Melbourne’s Jews emerge from the longest lockdown

While almost everything is computerized in modern, friendly Melbourne Airport, these days you need actual people to approve the sheaves of paperwork and permits that travelers are required to present in order to enter almost any country.

So as the line snaked forward, the clerk across from me took my passport, typed in a few keys, instructed me to lower my mask, and smiled.

“You can pass,” he said.

So much for the urban legend about people on this bottom-of-the-world continent walking around on their heads with their feet in the air.

I held out the folder with my paperwork and felt a bit of disappointment. For naught I had sat filling out these forms. I even answered a long, tedious questionnaire, detailing everything I had done in the last ten years.

“Aren’t you going to stamp my passport?” I asked.

“No, we haven’t been doing that for awhile already,” he replied affably in his lilting Australian-accented English.

“Oh, well,” I sighed. “I came from the other end of the world just for the stamp.”

The clerk smiled again.

Welcome to Melbourne, Australia, a member of the Commonwealth of Nations of the British crown. And as long as the folks at Buckingham Palace feel good about it, the Australians cooperate. The queen appears on their Australian dollar bill, a representative of Her Majesty in Canberra signs on the prime minister’s appointment, and members of the royal family visit often.

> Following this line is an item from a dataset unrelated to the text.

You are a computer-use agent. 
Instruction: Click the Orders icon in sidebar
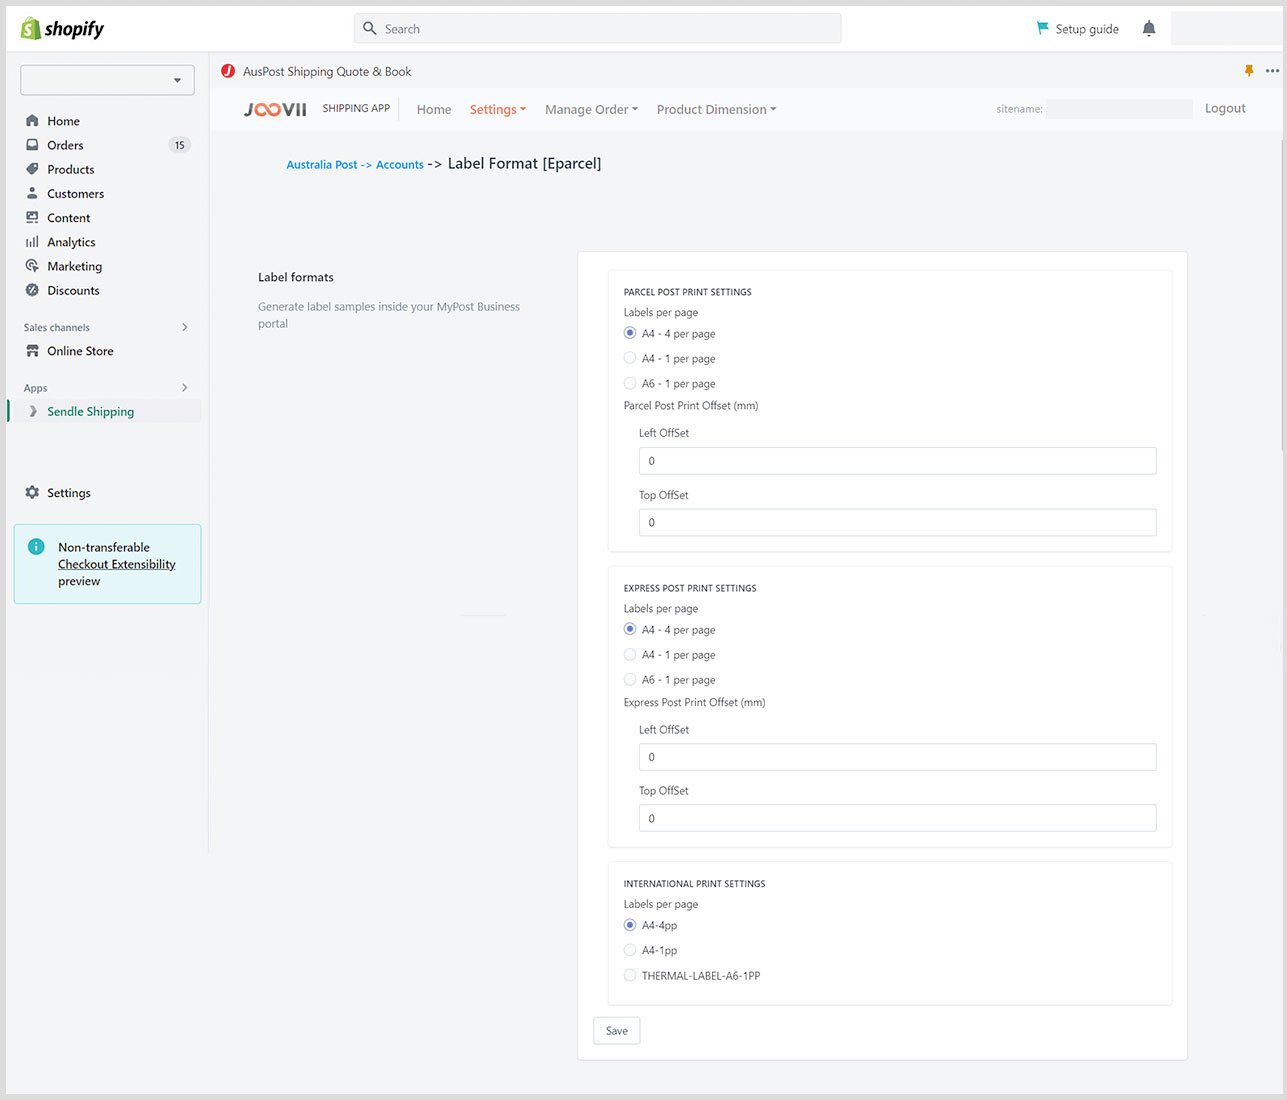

Flying from Amsterdam to Frankfurt, from Frankfurt to Bangkok, and then, a flight southward to what felt like the end of the earth, we reached our destination, but a whole day on the calendar seems to have gotten lost. Anyone traveling from the West Coast of the US to Israel knows that feeling — when I landed in Melbourne, it was already the end of the next day.

Outside, Rav Binyamin Koppel, the rosh hakahal of the Adass Israel community in Melbourne, was waiting for me. At any hour of the day, you can find Rav Binyamin busy on behalf of the community. He is following the path of his father, Rav Nosson, who served as rosh hakahal until his passing some 20 years ago, although Rav Binyamin himself has one foot out of Australia — his married children live in Lakewood, and he’s planning to join them one day.

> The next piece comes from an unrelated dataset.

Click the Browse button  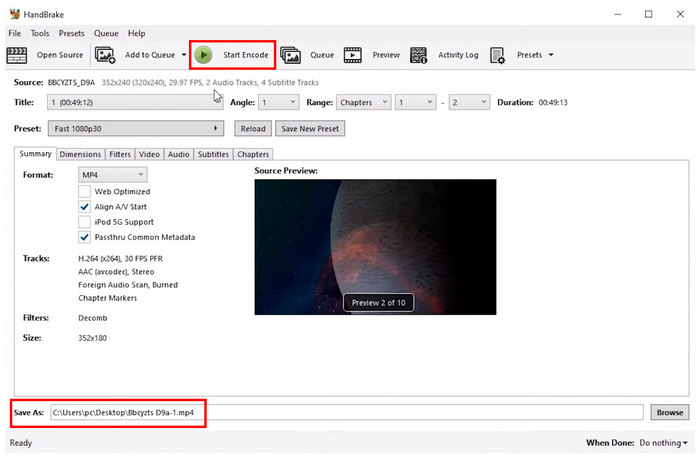(669, 412)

But for now he’s the linchpin of the kehillah, and seems happy that finally there’s a guest from the outside, one of the first to the community since this locked down country opened up to the world. Over the next few days, I would enjoy the community’s heartfelt welcome and would learn that it’s not only the warmth and hospitality for which the Jews here are known. It’s  also a strong yearning to see new faces. Two whole years have passed since Australia shut its borders to the rest of the world. That meant no guests, no rabbanim, and no meshulachim.